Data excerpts
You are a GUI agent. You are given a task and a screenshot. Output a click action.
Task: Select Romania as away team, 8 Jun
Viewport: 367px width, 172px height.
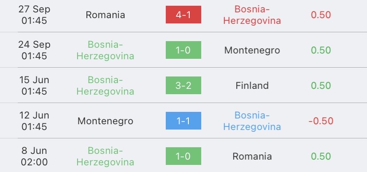[x=252, y=157]
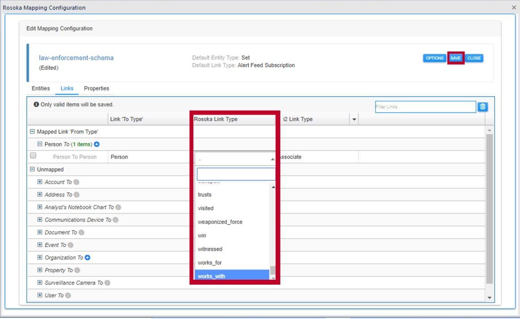Click the OPTIONS button
The width and height of the screenshot is (520, 319).
pyautogui.click(x=434, y=58)
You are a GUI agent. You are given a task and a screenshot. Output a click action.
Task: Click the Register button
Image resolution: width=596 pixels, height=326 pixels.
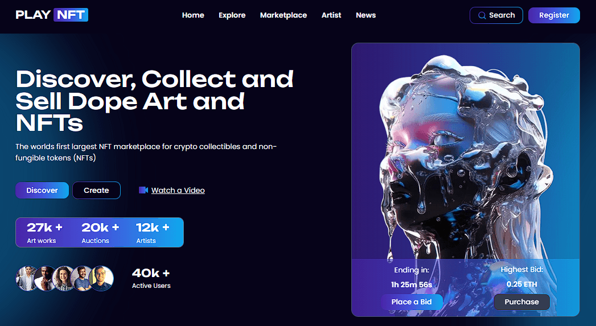554,15
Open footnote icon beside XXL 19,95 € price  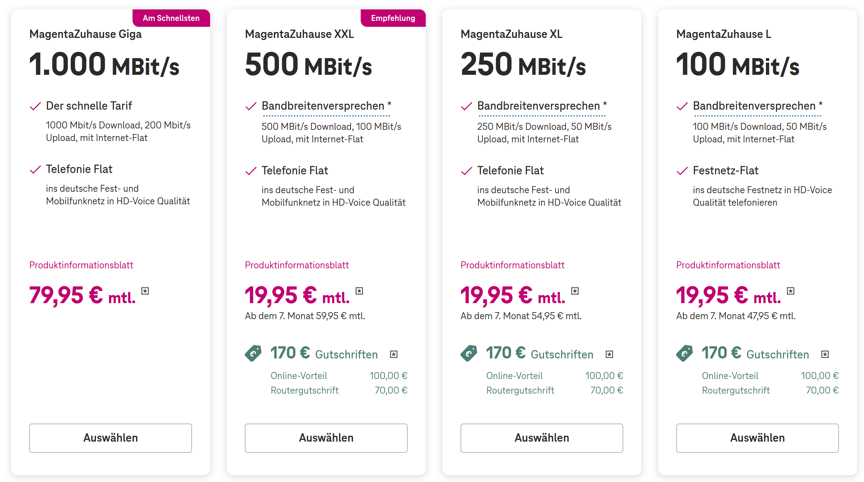359,291
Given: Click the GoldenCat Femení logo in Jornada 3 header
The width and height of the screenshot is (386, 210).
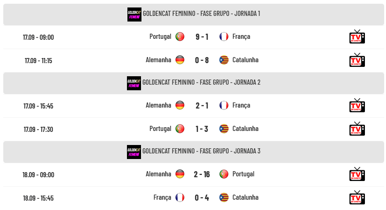Looking at the screenshot, I should [x=134, y=152].
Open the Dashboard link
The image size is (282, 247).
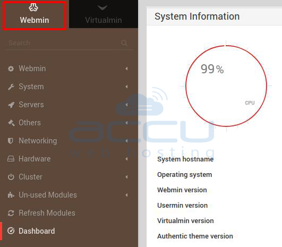(37, 231)
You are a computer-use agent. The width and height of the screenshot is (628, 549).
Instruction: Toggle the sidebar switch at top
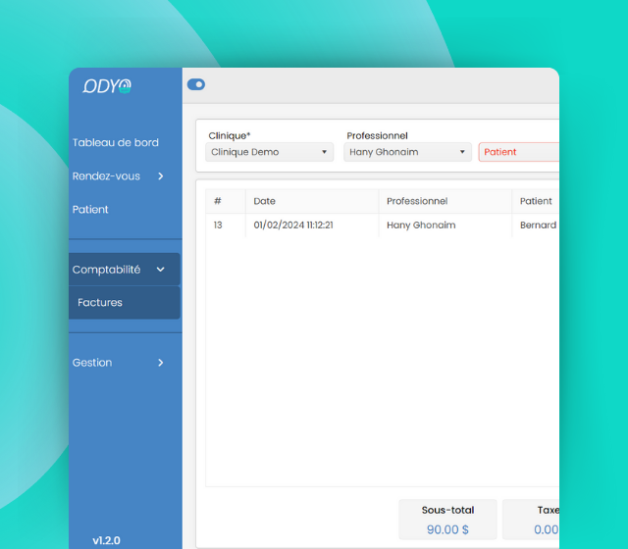196,84
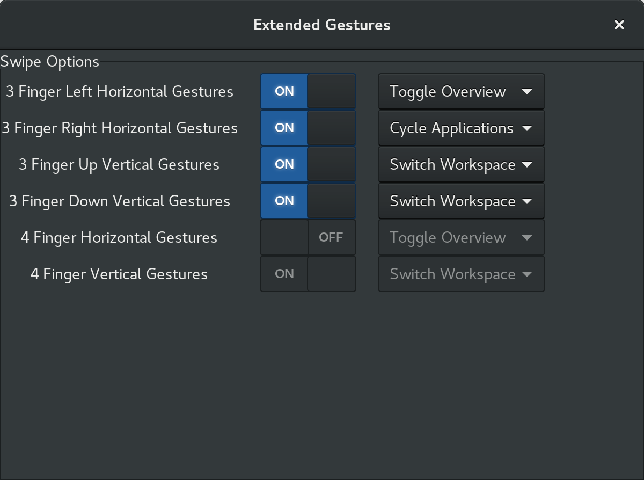Click the "3 Finger Up Vertical Gestures" label

[x=119, y=164]
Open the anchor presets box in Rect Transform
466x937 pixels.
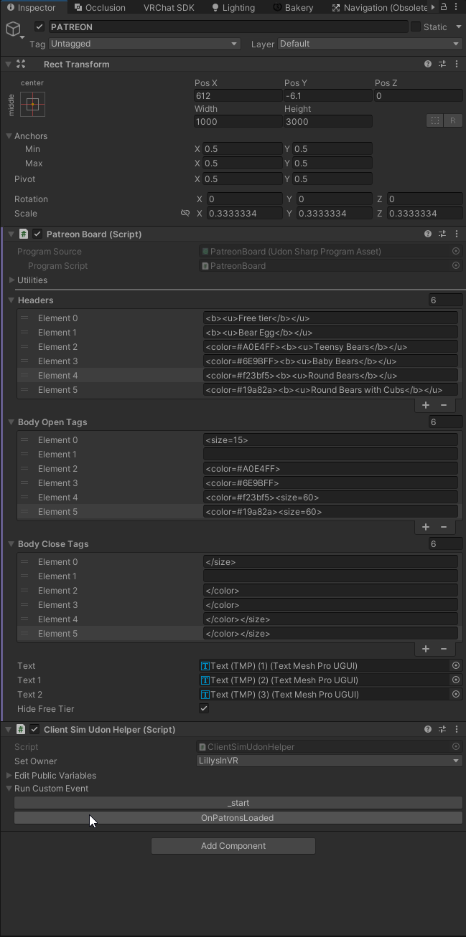click(x=32, y=105)
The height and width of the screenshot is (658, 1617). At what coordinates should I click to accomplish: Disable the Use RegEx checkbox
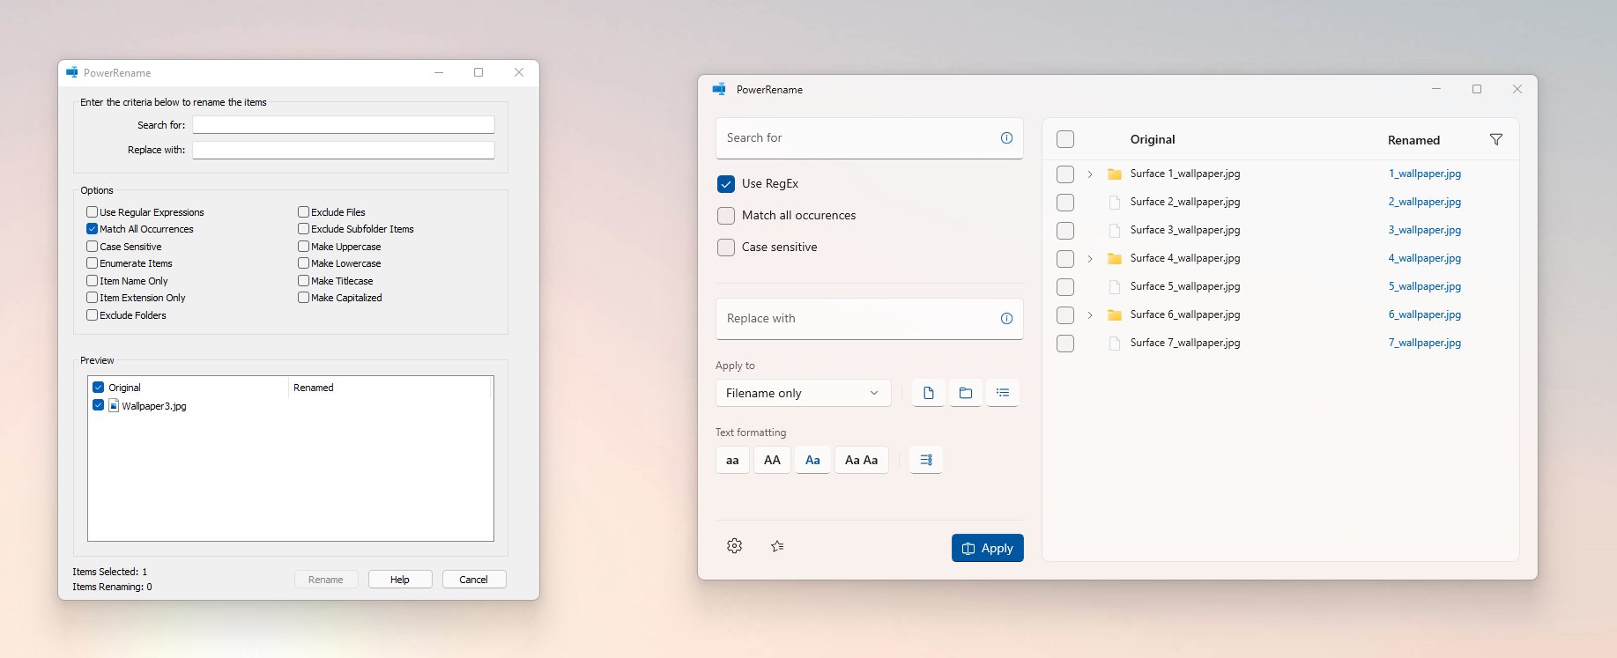coord(726,184)
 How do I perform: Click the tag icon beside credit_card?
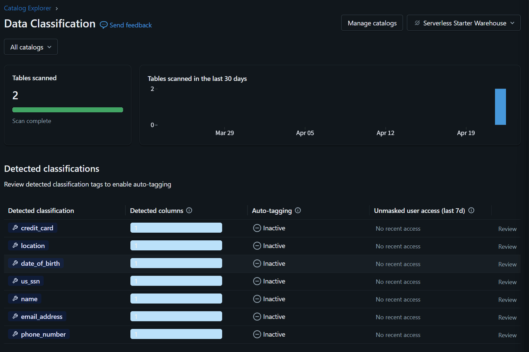click(15, 228)
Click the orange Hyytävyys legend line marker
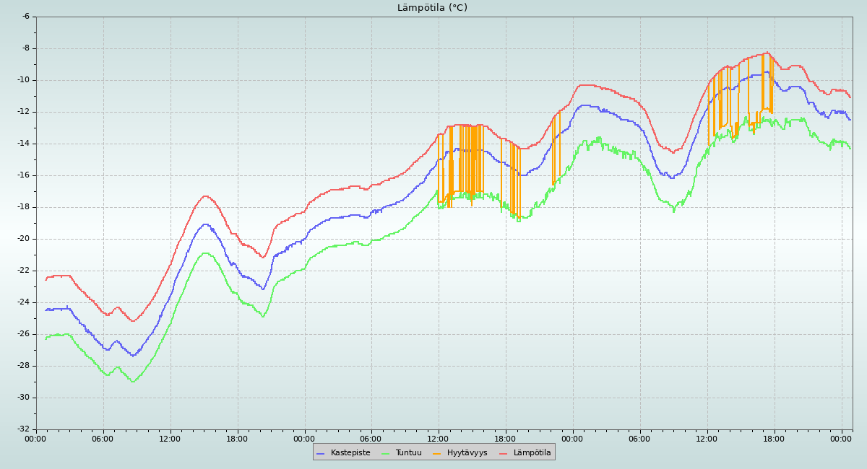The image size is (867, 469). coord(437,453)
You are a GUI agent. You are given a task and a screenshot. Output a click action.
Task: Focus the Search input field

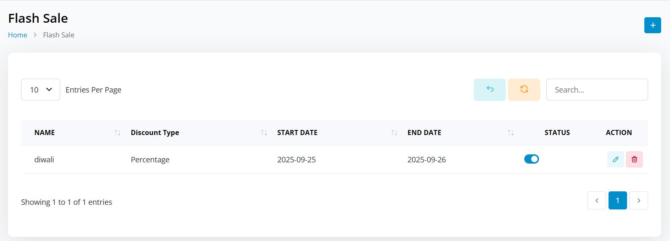click(596, 90)
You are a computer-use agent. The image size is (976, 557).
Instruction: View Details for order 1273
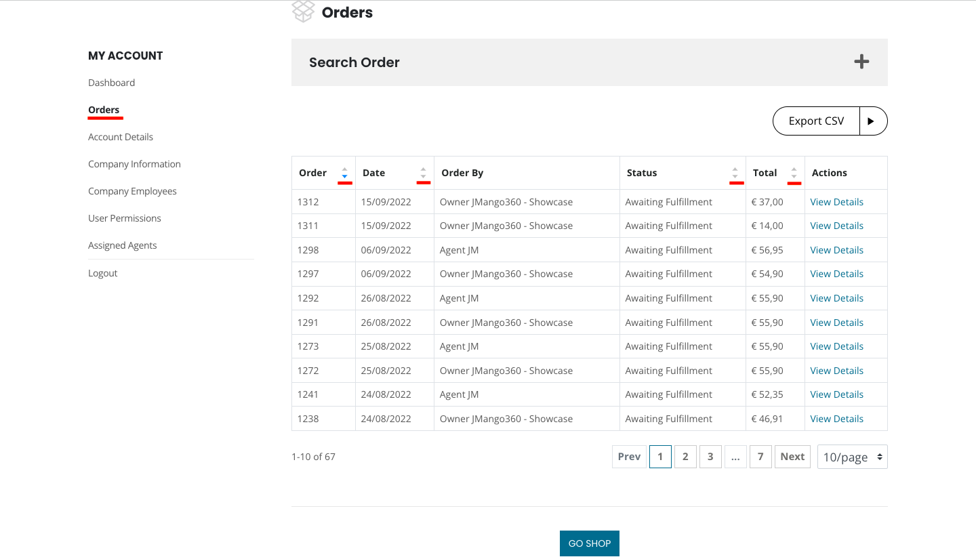coord(836,346)
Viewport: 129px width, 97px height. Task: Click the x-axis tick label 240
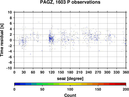click(89, 72)
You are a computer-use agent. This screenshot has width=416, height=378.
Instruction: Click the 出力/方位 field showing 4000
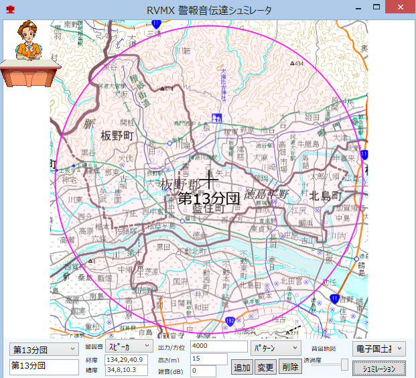tap(218, 347)
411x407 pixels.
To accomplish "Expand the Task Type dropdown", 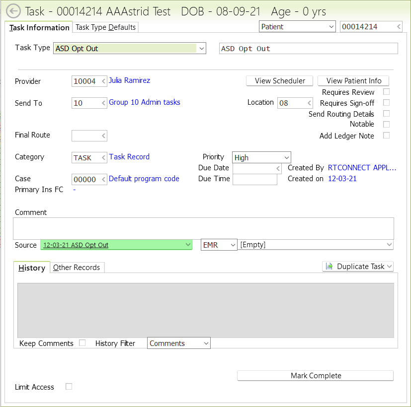I will click(x=201, y=49).
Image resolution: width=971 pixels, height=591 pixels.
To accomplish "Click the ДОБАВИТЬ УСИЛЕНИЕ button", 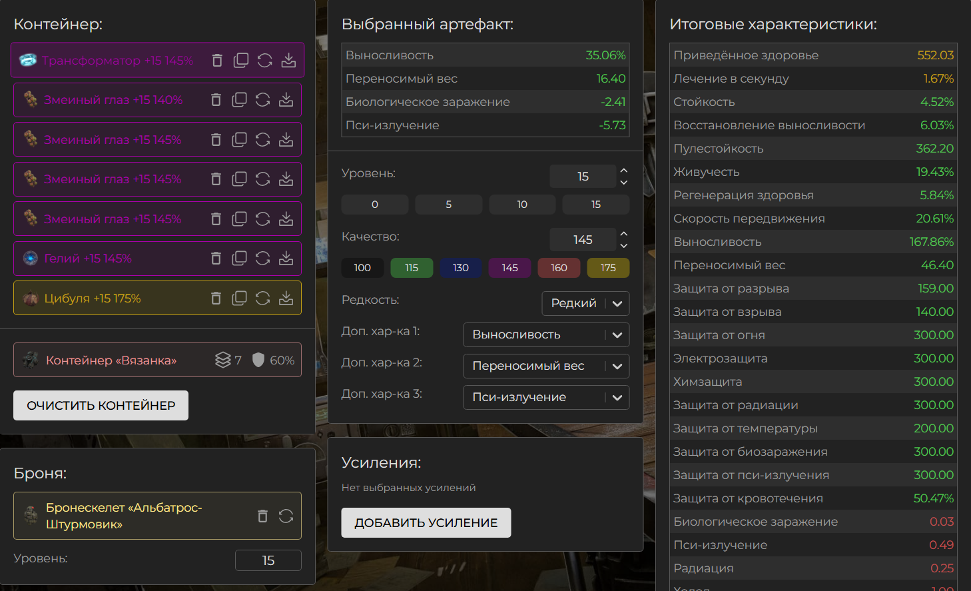I will pos(426,523).
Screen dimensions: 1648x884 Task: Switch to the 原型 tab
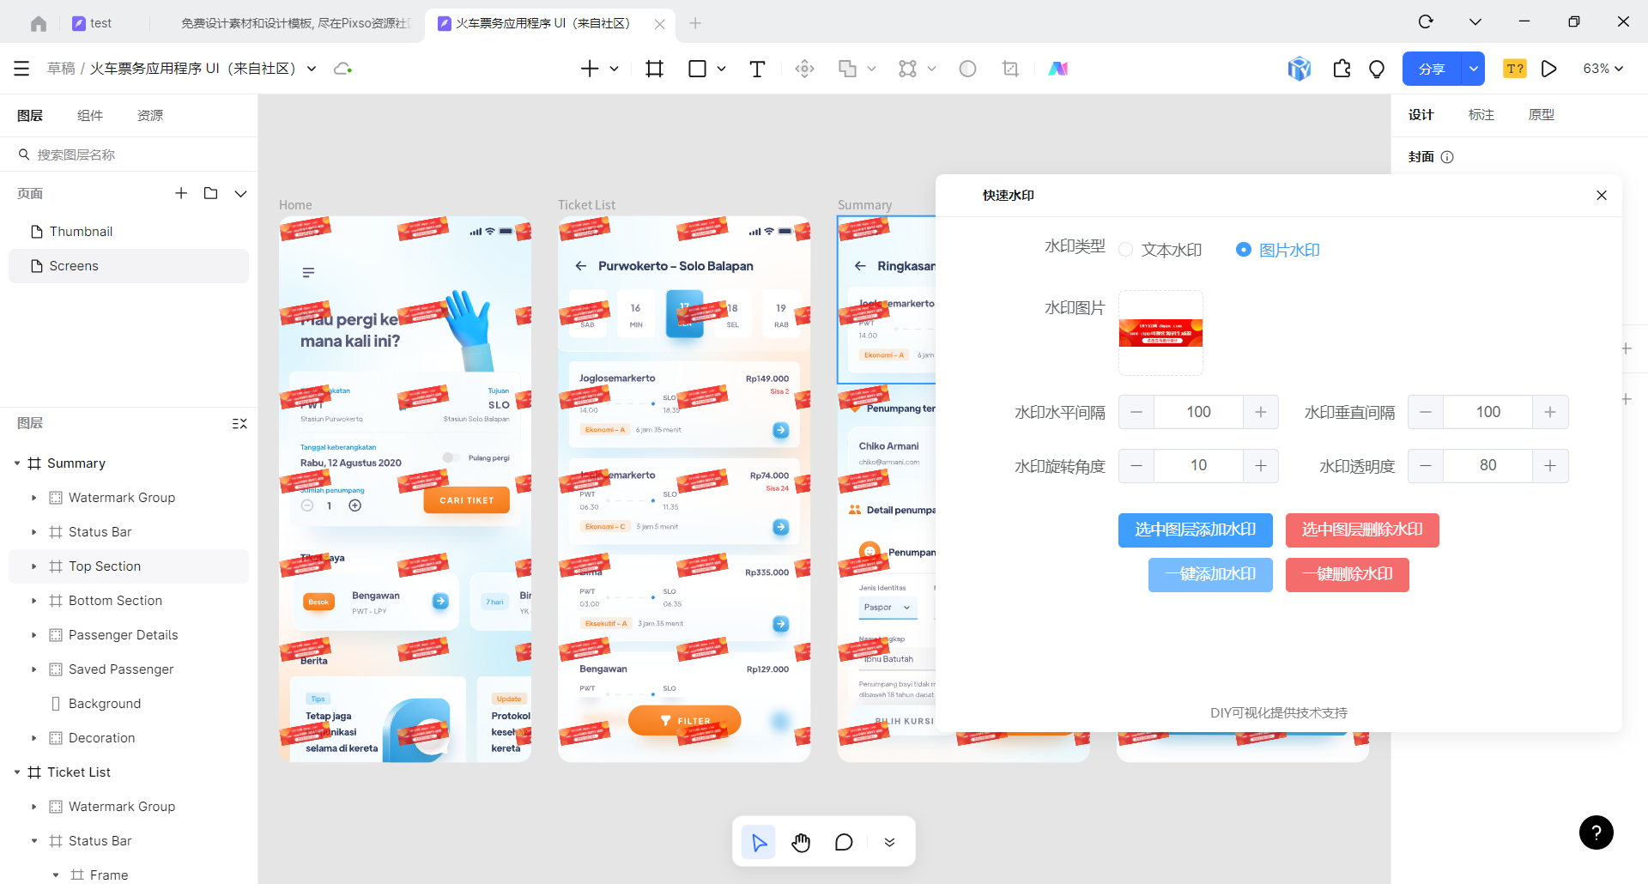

• WHAT TO WORK ON
Scan the entries above for the word "computer", then copy every line in which it occurs.

• ANSWER SPACE
You are a computer-use agent. The width and height of the screenshot is (628, 549).
You are a computer-use agent. The image size is (976, 557).
You are a computer-use agent. This screenshot has width=416, height=378.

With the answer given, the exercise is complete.